Stored data:
########################################

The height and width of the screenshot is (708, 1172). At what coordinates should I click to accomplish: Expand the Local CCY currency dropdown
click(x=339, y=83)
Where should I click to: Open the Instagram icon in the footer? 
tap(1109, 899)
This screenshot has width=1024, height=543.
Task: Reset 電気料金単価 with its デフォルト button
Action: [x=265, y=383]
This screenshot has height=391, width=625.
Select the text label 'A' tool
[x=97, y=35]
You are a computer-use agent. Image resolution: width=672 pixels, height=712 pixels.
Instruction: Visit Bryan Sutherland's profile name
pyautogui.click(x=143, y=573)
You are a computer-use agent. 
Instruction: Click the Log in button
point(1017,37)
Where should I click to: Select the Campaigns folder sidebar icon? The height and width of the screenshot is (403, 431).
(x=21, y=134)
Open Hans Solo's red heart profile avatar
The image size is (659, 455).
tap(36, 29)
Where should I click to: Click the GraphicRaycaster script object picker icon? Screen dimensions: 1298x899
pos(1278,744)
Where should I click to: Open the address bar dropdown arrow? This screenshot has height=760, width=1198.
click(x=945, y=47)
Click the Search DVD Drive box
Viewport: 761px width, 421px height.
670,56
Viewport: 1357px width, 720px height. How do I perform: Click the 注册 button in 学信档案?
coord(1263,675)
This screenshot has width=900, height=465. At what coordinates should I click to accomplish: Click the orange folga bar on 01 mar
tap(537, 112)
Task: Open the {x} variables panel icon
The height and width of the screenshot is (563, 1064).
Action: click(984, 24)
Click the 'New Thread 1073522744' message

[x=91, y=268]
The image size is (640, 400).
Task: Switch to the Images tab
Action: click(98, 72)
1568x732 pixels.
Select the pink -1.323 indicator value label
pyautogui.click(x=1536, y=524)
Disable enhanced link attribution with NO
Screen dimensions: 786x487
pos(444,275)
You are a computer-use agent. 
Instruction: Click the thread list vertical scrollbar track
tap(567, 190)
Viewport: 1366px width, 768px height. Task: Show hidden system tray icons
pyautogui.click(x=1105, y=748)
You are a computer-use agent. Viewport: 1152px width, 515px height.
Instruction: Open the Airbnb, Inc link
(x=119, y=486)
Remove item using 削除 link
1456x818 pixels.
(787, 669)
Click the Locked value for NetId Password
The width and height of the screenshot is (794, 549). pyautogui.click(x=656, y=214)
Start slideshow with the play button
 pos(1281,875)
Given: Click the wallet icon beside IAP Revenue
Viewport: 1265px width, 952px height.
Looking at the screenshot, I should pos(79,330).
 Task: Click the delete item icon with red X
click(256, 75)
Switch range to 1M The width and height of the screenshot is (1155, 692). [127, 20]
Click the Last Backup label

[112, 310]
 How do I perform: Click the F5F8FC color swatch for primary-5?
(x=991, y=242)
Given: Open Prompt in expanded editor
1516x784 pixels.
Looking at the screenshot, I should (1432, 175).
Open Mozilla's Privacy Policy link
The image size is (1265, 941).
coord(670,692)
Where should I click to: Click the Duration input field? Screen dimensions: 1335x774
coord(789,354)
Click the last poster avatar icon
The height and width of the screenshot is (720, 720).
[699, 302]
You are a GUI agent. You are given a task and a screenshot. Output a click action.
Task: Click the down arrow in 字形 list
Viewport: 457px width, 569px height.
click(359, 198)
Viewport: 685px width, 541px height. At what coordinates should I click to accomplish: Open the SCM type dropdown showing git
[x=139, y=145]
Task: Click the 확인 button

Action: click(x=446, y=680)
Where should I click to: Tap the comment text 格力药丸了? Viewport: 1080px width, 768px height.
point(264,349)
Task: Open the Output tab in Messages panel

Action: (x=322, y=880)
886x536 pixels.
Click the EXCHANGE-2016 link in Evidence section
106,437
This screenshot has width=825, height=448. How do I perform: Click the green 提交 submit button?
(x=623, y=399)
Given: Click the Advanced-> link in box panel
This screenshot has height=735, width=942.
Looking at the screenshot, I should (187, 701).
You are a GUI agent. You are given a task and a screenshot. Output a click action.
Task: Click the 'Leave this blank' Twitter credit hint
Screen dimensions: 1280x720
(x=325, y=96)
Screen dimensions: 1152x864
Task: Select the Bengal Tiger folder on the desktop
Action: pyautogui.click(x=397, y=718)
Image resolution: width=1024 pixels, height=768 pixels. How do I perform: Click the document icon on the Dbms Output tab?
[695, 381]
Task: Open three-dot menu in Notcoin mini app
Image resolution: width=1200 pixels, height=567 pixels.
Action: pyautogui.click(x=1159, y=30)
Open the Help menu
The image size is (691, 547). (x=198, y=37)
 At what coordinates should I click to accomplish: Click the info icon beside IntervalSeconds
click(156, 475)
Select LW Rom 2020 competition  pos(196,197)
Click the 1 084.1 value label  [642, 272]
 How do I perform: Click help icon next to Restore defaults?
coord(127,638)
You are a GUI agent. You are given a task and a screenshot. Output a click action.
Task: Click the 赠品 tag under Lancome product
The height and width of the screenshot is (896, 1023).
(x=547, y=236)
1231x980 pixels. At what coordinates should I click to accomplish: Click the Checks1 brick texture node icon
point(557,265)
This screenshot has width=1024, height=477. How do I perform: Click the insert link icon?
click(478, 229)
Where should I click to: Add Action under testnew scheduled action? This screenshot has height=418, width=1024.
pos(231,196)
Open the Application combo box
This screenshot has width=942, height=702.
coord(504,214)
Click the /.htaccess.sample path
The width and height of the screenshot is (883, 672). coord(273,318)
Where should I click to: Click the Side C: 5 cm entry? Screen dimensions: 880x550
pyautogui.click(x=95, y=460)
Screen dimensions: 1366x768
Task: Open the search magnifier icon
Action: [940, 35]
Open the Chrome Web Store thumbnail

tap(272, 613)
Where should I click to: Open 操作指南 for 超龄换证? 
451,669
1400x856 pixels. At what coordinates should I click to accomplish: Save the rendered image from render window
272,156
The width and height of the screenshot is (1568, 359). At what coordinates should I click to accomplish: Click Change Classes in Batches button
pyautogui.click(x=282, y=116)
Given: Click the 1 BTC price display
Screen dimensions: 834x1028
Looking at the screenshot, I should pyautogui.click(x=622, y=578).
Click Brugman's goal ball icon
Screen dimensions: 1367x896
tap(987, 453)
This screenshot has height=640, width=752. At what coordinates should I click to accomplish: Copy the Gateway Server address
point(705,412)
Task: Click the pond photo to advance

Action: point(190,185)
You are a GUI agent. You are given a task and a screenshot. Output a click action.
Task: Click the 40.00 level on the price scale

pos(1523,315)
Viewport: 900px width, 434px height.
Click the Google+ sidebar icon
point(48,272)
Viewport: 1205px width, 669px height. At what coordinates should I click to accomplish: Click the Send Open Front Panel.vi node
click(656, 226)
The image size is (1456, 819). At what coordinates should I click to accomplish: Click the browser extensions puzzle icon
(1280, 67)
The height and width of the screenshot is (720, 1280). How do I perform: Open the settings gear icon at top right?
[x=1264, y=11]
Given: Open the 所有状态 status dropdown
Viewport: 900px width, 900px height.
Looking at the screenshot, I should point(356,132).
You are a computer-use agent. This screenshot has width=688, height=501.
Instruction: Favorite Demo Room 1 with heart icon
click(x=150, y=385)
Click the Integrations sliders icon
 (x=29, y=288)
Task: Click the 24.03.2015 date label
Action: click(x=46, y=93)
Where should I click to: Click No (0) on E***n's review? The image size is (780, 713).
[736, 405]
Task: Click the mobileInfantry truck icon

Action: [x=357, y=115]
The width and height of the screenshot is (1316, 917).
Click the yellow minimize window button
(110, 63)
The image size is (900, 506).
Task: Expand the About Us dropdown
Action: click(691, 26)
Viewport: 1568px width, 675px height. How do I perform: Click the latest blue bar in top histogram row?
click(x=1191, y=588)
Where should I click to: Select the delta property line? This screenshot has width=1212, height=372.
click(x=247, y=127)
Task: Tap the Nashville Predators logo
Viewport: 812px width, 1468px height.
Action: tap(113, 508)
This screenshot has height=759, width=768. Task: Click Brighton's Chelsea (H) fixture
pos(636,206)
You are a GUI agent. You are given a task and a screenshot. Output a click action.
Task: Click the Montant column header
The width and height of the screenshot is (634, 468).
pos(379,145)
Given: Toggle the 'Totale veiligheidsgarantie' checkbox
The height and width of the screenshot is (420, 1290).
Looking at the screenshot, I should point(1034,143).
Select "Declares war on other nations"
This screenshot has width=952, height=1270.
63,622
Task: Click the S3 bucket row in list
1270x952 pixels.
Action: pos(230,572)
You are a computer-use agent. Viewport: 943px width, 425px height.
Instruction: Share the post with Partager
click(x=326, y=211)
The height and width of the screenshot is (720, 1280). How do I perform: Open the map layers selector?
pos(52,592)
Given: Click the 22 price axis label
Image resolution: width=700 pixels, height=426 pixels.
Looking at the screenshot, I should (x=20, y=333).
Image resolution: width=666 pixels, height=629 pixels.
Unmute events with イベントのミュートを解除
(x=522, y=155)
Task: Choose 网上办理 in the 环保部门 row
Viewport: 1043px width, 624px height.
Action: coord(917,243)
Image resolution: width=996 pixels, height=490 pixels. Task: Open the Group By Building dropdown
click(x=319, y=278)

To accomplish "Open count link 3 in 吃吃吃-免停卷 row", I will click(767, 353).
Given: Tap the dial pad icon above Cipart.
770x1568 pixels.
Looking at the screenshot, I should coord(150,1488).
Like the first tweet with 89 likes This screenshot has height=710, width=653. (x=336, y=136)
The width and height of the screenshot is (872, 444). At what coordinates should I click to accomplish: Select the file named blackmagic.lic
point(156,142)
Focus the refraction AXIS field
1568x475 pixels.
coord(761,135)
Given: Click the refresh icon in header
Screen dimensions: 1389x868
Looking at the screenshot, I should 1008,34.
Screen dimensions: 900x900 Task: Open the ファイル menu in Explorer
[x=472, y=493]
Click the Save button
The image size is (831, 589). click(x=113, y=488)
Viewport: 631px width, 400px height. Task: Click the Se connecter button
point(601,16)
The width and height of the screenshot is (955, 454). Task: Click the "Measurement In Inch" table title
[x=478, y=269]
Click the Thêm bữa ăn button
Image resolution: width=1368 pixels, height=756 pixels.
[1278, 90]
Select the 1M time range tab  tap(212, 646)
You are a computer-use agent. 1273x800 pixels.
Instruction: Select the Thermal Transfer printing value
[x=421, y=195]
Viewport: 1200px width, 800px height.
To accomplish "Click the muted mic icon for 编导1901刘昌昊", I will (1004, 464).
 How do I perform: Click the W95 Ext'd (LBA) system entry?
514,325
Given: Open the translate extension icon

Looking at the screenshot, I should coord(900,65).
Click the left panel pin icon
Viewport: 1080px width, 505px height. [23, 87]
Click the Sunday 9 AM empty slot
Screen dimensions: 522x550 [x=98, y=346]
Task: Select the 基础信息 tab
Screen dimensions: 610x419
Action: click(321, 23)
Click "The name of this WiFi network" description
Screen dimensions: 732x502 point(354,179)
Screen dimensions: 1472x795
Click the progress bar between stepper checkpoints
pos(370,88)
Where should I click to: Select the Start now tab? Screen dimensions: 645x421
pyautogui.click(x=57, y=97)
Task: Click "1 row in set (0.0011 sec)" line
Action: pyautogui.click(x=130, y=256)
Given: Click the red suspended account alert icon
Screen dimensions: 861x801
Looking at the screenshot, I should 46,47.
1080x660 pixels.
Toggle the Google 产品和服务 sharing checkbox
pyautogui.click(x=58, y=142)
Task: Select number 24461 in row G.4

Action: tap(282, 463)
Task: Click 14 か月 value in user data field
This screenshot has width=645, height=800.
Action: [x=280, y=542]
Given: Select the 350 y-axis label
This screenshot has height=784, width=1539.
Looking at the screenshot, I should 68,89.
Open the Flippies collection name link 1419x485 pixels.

########################################

_PROBLEM TO SOLVE_
When the line containing "You are a computer-use agent. Image" is reached, include it and stop. Until then, output each line of the entries exactly as given, starting from the first.

_TASK SOLUTION_
The height and width of the screenshot is (708, 1172). At what coordinates should I click to accomplish: Expand the Local CCY currency dropdown
click(x=339, y=83)
Where should I click to: Open the Instagram icon in the footer? 
tap(1109, 899)
This screenshot has width=1024, height=543.
Task: Reset 電気料金単価 with its デフォルト button
Action: [x=265, y=383]
This screenshot has height=391, width=625.
Select the text label 'A' tool
[x=97, y=35]
You are a computer-use agent. Image resolution: width=672 pixels, height=712 pixels.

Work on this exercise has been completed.